Your task. In the material below, find the line that contains "380x575 pixels. At" and the line that contains "This screenshot has height=494, width=1007.", then write out exactly those two lines and everything between them.

Recorded data.

- - - -

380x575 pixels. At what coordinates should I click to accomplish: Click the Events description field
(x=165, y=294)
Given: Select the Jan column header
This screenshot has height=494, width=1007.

- - - -

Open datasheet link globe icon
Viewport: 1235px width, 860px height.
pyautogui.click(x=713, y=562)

- - - -

Output.
380x575 pixels. At what coordinates should I click to accomplish: Click the Events description field
(x=165, y=294)
Given: Select the Jan column header
This screenshot has height=494, width=1007.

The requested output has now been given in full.